Star rating: five stars ★ ★ ★ ★ ★
Parisians are being given just ten chances to catch the only Cole Porter musical that ran more than a thousand performances on Broadway (and won a 1949 Tony) and now that’s down to nine after a sumptuous opening night and the most-lavishly-costumed and best choreographed revival ever staged.
Of course, we know the Chatelet enjoys government support that would turn West End theatres green with envy but it’s money spent on the right cause.
Last year An American in Paris opened there before triumphing on Broadway, Singin’ in the Rain was staged twice in a year, and next month the rarely-seen Passion becomes their fifth venture into Sondheim, and that’s not counting West Side Story.
All in English with French surtitles (after all how would you capture the true wit of Porter’s or Sondheim’s lyrics under somebody else’s interpretation of them?), these are all productions out of the top drawer and the classic Kiss Me, Kate is no exception.
From the moment the more-than-able David Charles Abell and the 40-piece Paris Chamber Orchestra strike up ‘Another Op’nin’, Another Show’ we are transported from the banks of the Seine to the Ford Theater in Baltimore where a musical version of Shakespeare’s The Taming of the Shrew is being primed for a Broadway transfer.
Sam and Bella Spewack’s story centres on the on and off-stage conflicts of director/leading man Fred Graham and his fiery ex-wife Lilli Vanessi, which, of course, all ends happily ever after, with many laughs, a seriously painful spanking (which would be rather frowned upon if written today) and rattling good songs along the way.

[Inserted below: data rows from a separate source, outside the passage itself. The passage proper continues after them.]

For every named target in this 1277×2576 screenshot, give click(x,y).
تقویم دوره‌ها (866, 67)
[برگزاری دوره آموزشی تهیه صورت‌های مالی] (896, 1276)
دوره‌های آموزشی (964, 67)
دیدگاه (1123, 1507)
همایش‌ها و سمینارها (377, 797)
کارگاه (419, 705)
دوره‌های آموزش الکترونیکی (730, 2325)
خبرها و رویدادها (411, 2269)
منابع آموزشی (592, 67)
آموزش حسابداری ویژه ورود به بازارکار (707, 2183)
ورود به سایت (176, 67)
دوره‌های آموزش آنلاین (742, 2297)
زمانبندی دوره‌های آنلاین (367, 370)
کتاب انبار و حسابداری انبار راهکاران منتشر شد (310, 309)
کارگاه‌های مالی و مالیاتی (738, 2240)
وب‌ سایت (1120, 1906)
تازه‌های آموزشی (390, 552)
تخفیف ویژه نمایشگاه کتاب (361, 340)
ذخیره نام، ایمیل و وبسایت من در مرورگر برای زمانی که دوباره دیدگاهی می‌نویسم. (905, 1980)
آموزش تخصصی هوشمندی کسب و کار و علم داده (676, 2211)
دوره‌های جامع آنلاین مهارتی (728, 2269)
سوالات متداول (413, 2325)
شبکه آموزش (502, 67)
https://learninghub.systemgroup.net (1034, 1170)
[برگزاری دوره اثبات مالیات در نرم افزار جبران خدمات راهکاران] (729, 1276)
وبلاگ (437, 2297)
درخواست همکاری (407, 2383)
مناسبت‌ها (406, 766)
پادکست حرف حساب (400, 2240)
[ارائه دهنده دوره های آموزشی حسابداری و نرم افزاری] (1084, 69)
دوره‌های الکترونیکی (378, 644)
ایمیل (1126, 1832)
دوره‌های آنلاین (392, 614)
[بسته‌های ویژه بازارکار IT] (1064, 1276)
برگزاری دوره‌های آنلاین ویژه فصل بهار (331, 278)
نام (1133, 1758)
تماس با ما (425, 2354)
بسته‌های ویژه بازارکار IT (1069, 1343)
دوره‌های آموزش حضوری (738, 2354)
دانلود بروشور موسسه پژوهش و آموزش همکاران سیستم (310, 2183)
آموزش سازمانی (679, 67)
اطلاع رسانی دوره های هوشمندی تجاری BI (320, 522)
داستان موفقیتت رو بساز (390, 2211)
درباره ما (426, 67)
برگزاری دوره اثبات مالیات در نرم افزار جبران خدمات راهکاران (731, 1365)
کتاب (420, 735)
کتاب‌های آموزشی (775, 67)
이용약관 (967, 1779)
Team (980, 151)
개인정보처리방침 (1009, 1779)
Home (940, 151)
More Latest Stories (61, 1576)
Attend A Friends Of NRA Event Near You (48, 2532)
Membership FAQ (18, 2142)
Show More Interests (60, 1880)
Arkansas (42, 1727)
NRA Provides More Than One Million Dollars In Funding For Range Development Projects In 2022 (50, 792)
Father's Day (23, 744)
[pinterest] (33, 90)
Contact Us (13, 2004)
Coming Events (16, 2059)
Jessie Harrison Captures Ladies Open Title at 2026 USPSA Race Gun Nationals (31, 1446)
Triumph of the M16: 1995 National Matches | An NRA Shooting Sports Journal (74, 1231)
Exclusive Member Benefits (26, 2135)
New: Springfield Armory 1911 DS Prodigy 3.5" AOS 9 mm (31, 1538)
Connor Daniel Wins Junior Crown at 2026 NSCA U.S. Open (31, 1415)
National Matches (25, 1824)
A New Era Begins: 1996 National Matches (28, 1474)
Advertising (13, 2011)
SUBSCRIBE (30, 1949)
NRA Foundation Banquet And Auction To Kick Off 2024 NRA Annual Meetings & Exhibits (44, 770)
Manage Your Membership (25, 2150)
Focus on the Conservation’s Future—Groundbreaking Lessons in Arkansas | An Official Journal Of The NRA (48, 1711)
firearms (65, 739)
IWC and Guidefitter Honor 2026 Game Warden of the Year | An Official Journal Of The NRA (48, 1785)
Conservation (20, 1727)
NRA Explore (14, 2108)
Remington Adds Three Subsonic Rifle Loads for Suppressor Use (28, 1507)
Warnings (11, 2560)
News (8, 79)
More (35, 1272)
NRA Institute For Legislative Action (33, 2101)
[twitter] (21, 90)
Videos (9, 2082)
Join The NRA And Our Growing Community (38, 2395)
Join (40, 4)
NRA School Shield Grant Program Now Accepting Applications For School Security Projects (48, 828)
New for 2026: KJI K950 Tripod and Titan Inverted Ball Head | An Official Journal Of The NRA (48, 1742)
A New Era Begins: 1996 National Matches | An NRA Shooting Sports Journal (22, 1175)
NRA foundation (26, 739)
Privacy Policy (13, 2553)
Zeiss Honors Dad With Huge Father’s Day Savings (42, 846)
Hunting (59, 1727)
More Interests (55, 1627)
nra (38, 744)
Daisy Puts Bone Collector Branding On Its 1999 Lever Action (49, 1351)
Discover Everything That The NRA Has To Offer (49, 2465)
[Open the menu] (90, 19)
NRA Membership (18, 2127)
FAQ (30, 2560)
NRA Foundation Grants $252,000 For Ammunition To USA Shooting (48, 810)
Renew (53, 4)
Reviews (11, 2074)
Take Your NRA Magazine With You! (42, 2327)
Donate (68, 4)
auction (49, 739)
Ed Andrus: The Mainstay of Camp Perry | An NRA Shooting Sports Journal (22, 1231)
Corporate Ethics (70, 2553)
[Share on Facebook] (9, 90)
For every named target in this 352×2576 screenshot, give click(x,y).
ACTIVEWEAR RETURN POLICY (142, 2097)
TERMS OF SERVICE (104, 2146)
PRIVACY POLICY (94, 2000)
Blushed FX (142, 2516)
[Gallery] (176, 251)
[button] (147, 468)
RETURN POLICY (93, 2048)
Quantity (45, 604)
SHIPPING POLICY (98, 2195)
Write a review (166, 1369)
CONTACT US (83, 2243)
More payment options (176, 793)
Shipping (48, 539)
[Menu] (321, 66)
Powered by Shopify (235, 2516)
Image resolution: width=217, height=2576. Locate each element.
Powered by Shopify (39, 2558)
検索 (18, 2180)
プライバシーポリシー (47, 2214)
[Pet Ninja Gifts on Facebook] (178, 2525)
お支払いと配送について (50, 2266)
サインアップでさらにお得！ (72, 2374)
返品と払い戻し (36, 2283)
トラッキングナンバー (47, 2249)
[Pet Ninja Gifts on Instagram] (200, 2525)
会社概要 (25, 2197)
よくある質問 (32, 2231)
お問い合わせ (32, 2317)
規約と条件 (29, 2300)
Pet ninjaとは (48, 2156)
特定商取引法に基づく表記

There’s a secondary romance between two other cast members, Lois Lane and her hooked-on-gambling boyfriend Bill Calhoun, who recklessly signs his boss’ name on a hefty IOU, a move that sees two mobsters invade the star’s dressing room and demand the immediate return of ‘his’ losses.
As Calhoun, Top Hat star Alan Burkitt lays claim to being the greatest tap dancer that ever lived with a stunning routine that has Parisians open-mouthed with amazement and it’s no surprise he claims the biggest applause of the night.
Chatelet regular Christine Buffle, who plays Lilli, is one of director Lee Blakeley’s go-to performers – she was in Sunday in the Park With George, Into the Woods and The King And I – but this Kate and her ‘I Hate Men’ is the best we have heard from the Anglo-Swiss soprano.
Buffle also does ‘So in Love’ quite wonderfully, and in American bass-baritone David Pittsinger’s Fred she has a fine-voiced foil and one who additionally displays rich comic timing in his Act II number about the safe-but-utterly-boring millionaire she’s on the point of marrying.
Francesca Jackson, another Chatelet fixture, has the less rewarding role of Lois but makes the most of her big number ‘Always True to You in My Fashion’.
Martyn Ellis and Daniel Robinson are a comic double act playing the gangsters with mock-sinister flair – the full house absolutely lapped up their ‘Brush Up Your Shakespeare’ – while there was some quite sensational dancing, not least from Fela Lufadeju and Thierry Picaut.
About the stunning costumes (Brigitte Reiffenstuel), complex sets (Charles Edwards) and choreography (Nick Winston) there isn’t space to saying anything more than ‘Wow!!!’ And Chatelet regular Blakeley’s direction is as sure-footed as ever.
Porter would have loved it. And with two matinees this weekend and a Eurostar return for under £70, Brits can do it in a day. Go on, you know you want to!